We might attempt to work around those content-type checks by changing our test page to send a valid Content-Type such as JSON.

<html>
  <body>
    <script src="https://code.jquery.com/jquery-3.2.1.min.js"
            type="text/javascript"></script>
    <script type="text/javascript">
      $(function() {
        $.ajax({
          url: "http://localhost:9200/visitors/doc/",
          type:'POST',
          data: JSON.stringify({ browser: navigator.userAgent,
                                 date: new Date() }),
          contentType: 'application/json'
        });
      });
    </script>
  </body>
</html>

However, the CORS security policy does not treat application/json as a safe content-type, so the browser performs what is known as a preflight request. That request is sent to the same URL on the Elasticsearch server, but the HTTP method is set to OPTIONS and no data is sent in the request body. Once again the web browser looks for the special CORS response headers, and since Elasticsearch doesn’t send them, the cross-origin request is refused and the POST body is never sent to the Elasticsearch server.
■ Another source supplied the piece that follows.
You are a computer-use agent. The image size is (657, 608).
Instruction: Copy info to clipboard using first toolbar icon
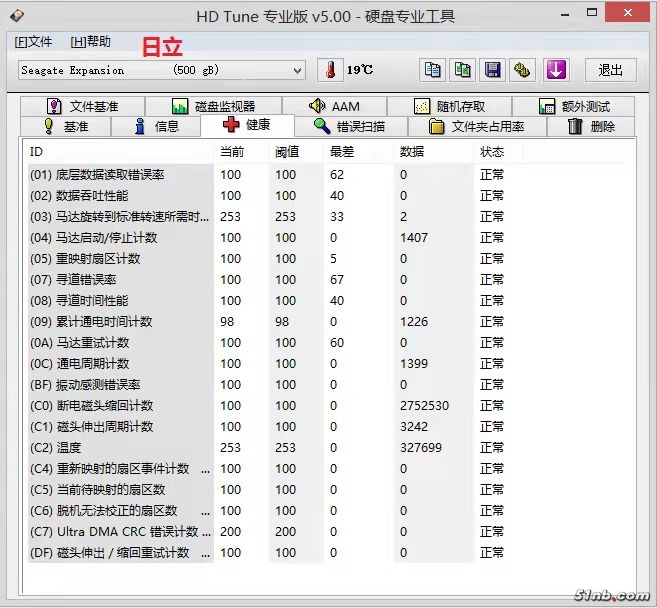pyautogui.click(x=432, y=70)

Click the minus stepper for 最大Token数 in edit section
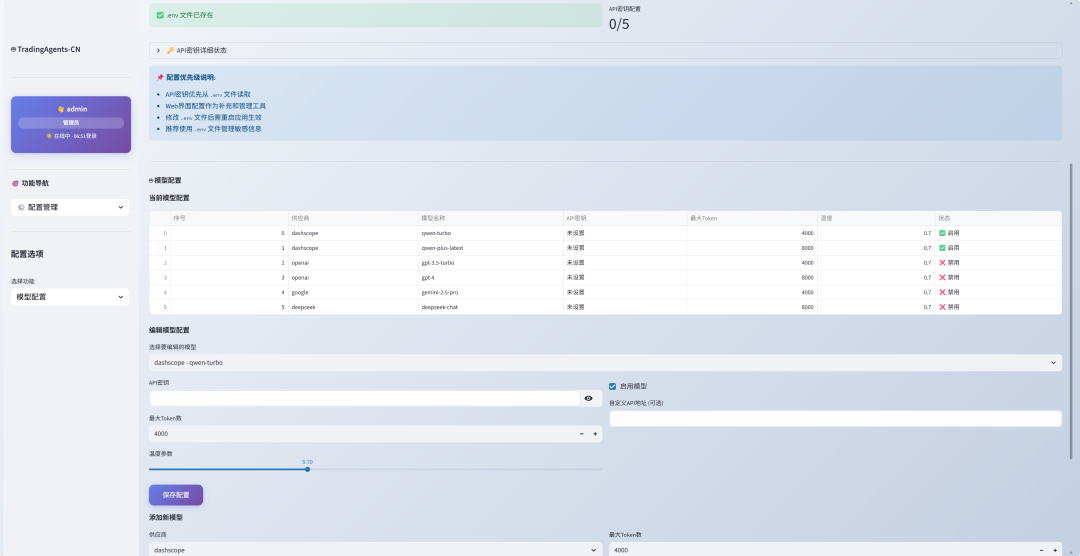click(x=582, y=434)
By enforcing strict content-type checks in Elasticsearch 6.0, we reduce the risk of Cross Site Request Forgery attacks and help protect against accidental or malicious destruction of data.

What do I need to do?

For most users there’s nothing you need to do - everything has been taken care of.

All the components of the Elastic Stack, as well as our official REST clients will send the correct content-type for each request - just make sure that you’re on a recent version. If you are using a third-party client, or one that you built yourself, then you’ll need to check whether that client sends a valid content-type for each request.
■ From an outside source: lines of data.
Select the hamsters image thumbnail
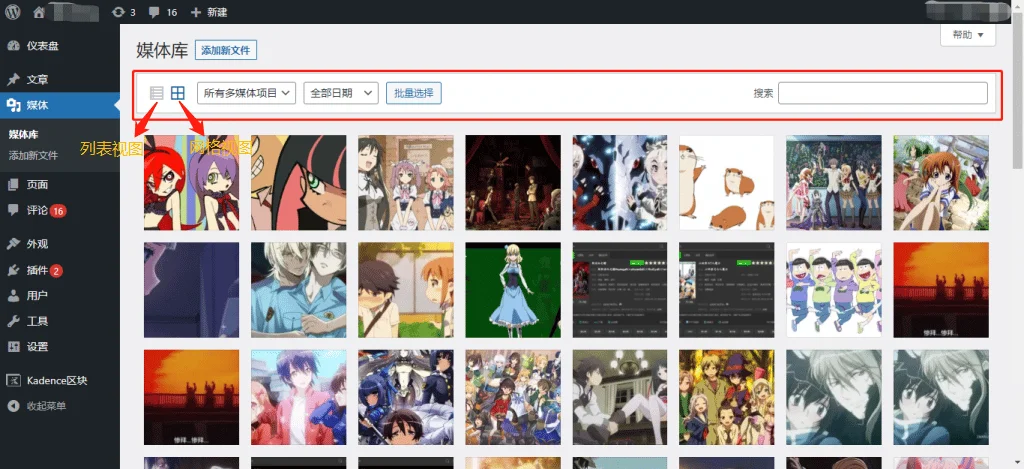 (727, 183)
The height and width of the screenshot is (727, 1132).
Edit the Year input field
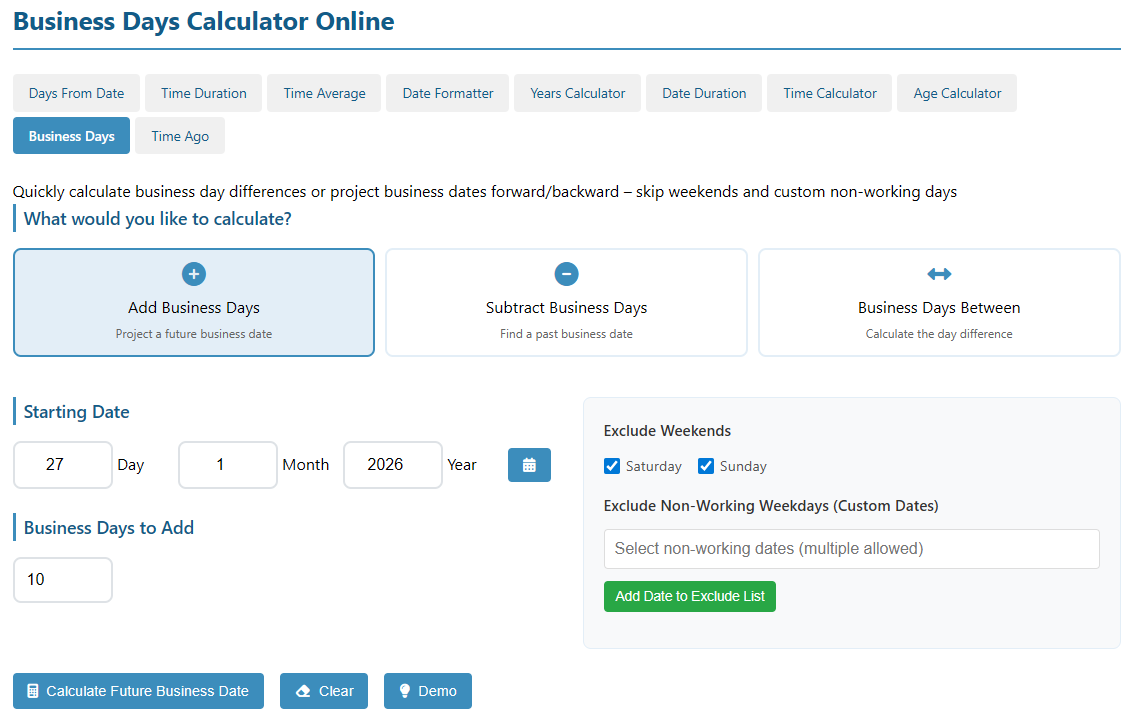point(393,465)
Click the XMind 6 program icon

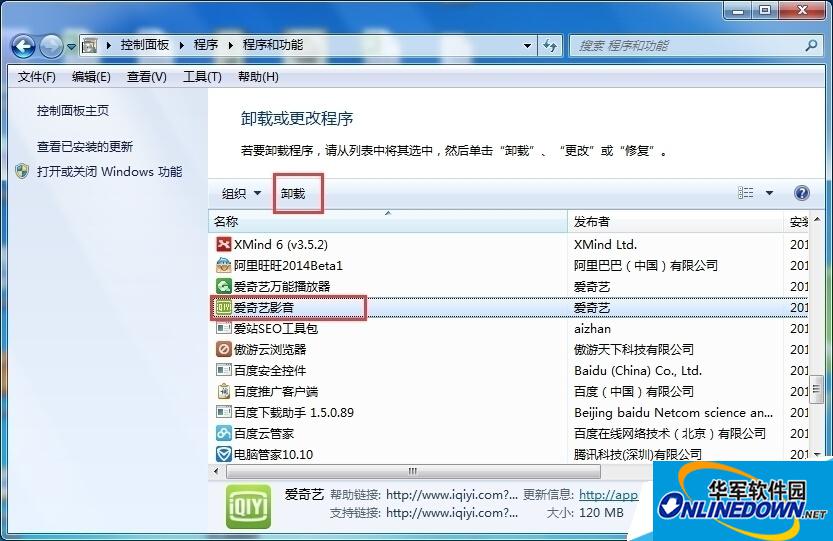coord(224,244)
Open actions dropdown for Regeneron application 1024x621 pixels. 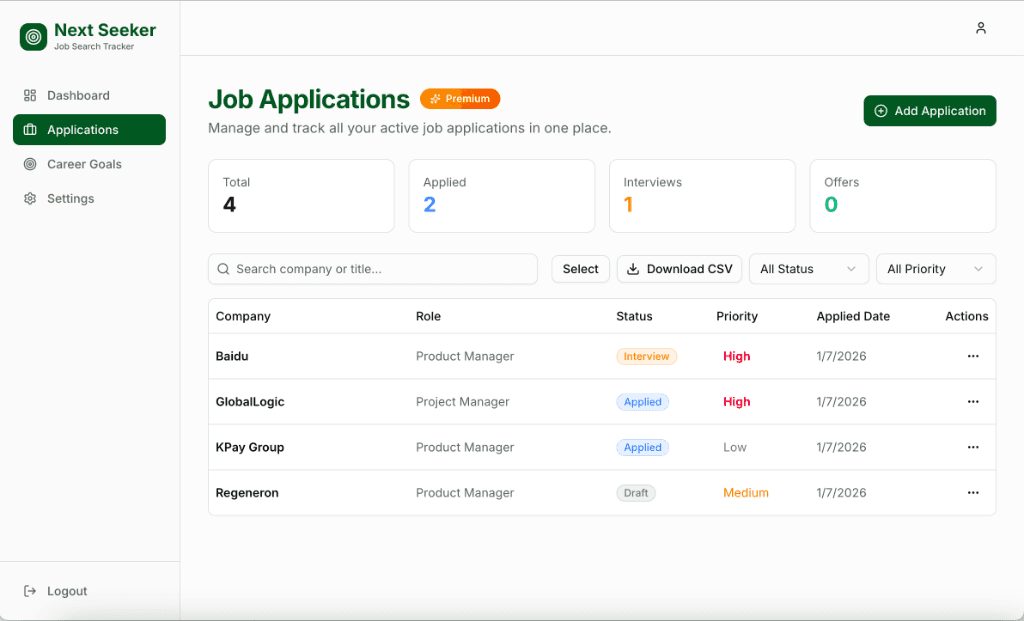(973, 492)
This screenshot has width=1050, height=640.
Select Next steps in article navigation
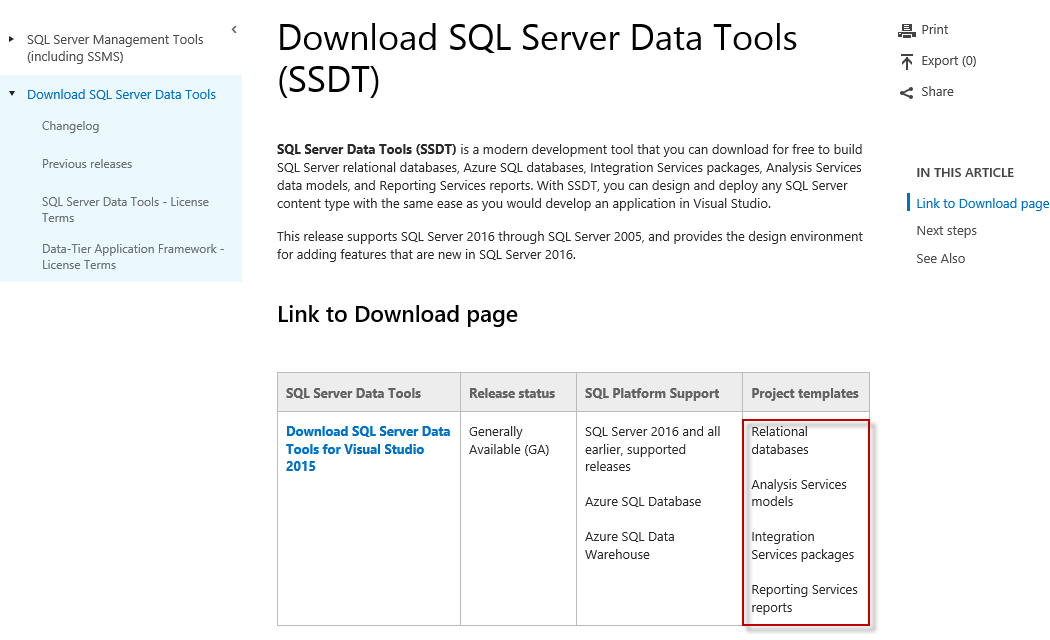coord(946,230)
If you regularly use curl or another command line tool to send data into Elasticsearch, you’ll need to add the Content-Type header to any request that contains a body. For curl, that means adding -H'Content-Type: application/json' to the command line of any request that has a JSON body 4.
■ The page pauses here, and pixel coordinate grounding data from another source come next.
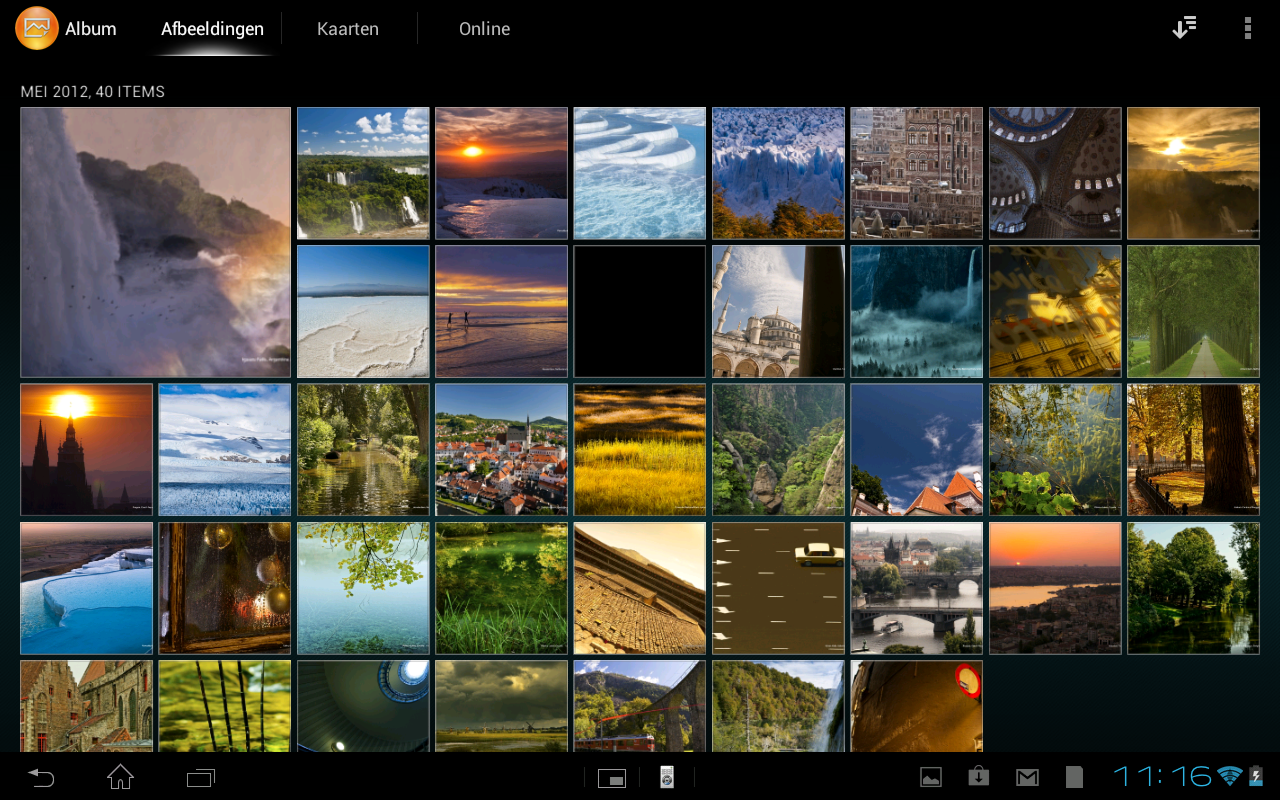Viewport: 1280px width, 800px height.
Task: Tap the screenshot notification picture icon
Action: [931, 777]
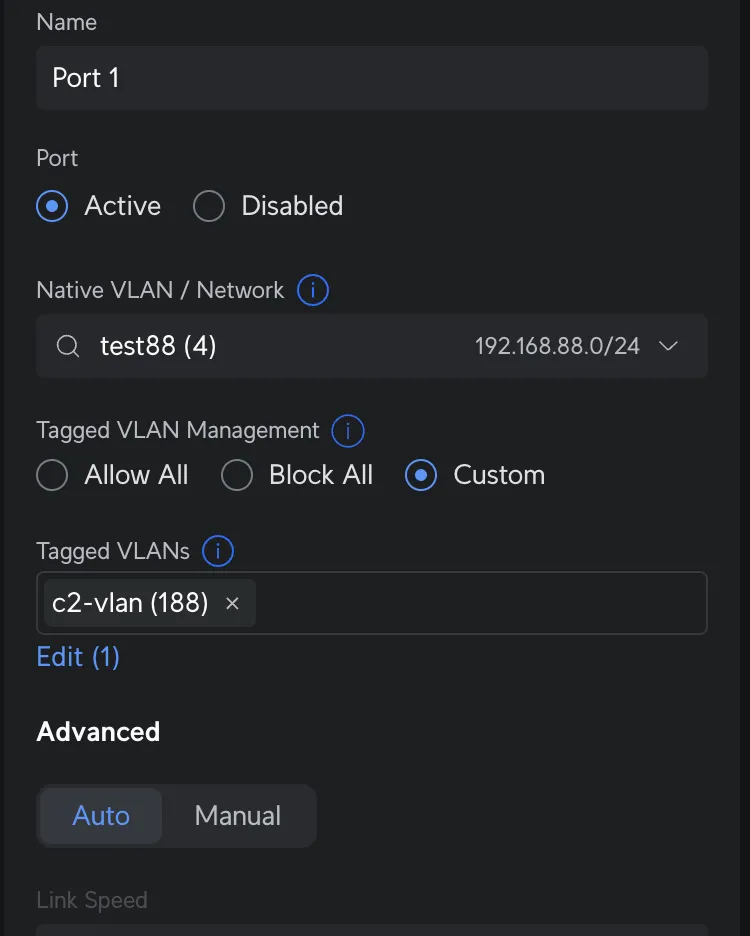750x936 pixels.
Task: Click the search magnifier in Native VLAN field
Action: tap(67, 346)

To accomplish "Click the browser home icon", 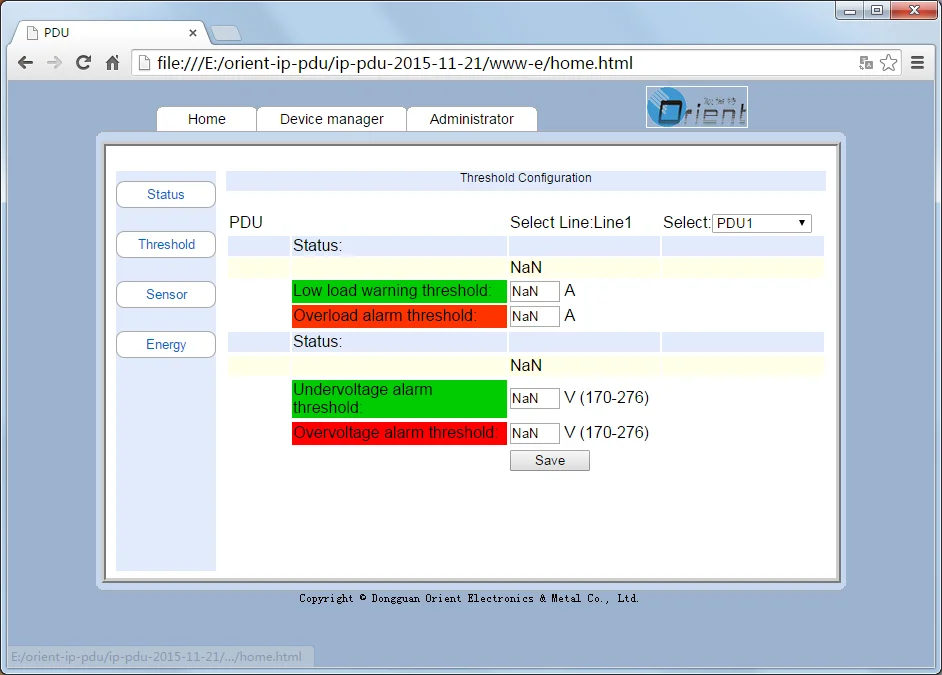I will 112,62.
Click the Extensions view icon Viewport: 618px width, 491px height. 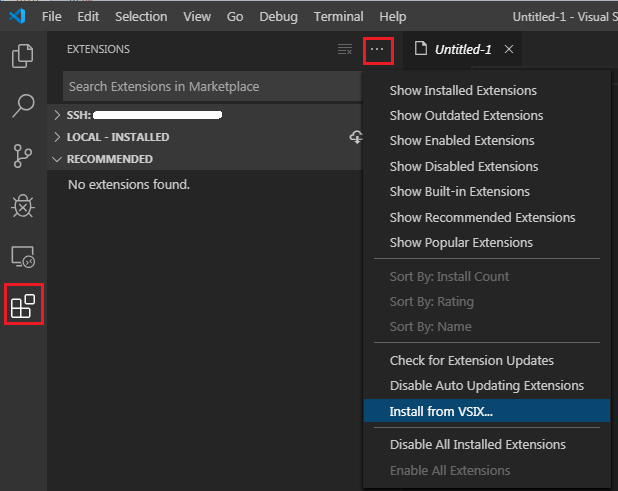point(22,306)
If you’re interested in testing your application or client library, we’ve released 6.0.0-alpha2, and it includes content-type checking. Alternatively, you can turn on strict content-type checking in recent versions of Elasticsearch 5 (see below).

What about Elasticsearch 5.x?

I mentioned earlier that you can enable strict content-type checking in recent releases of Elasticsearch 5 by enabling the http.content_type.required configuration option. Given the security reasons mentioned above, you should consider whether that is something that would be of value to you right now.

If you’re deploying a brand new Elasticsearch cluster, it’s probably a good idea to require strict content-types from the start. It will be one less thing to worry about when you do upgrade to 6.x, and it gives you an added layer of protection against Cross Site Request Forgery attacks.

If you have an existing Elasticsearch installation, then turning on that setting may be a little trickier - you need to know that all of your clients are sending the correct content-type. But if you can tackle that problem now that will get you one step closer to being able to migrate to Elasticsearch 6 when it is officially available.

Conclusion

This is not a decision that we made lightly. We had a lot of conversation about it, and considered various options. We recognise that the old content sniffing approach was convenient, but we feel strongly that this change is a necessary one to help provide stable, reliable and predictable features in Elasticsearch.


1. https://developer.mozilla.org/en-US/docs/Web/Security/Same-origin_policy

2. https://developer.mozilla.org/en-US/docs/Web/HTTP/Access_control_CORS

3. https://fetch.spec.whatwg.org/#cors-safelisted-request-header

4. If you’re copying examples from our documentation, you’ll find that the the COPY AS CURL button automatically includes this option.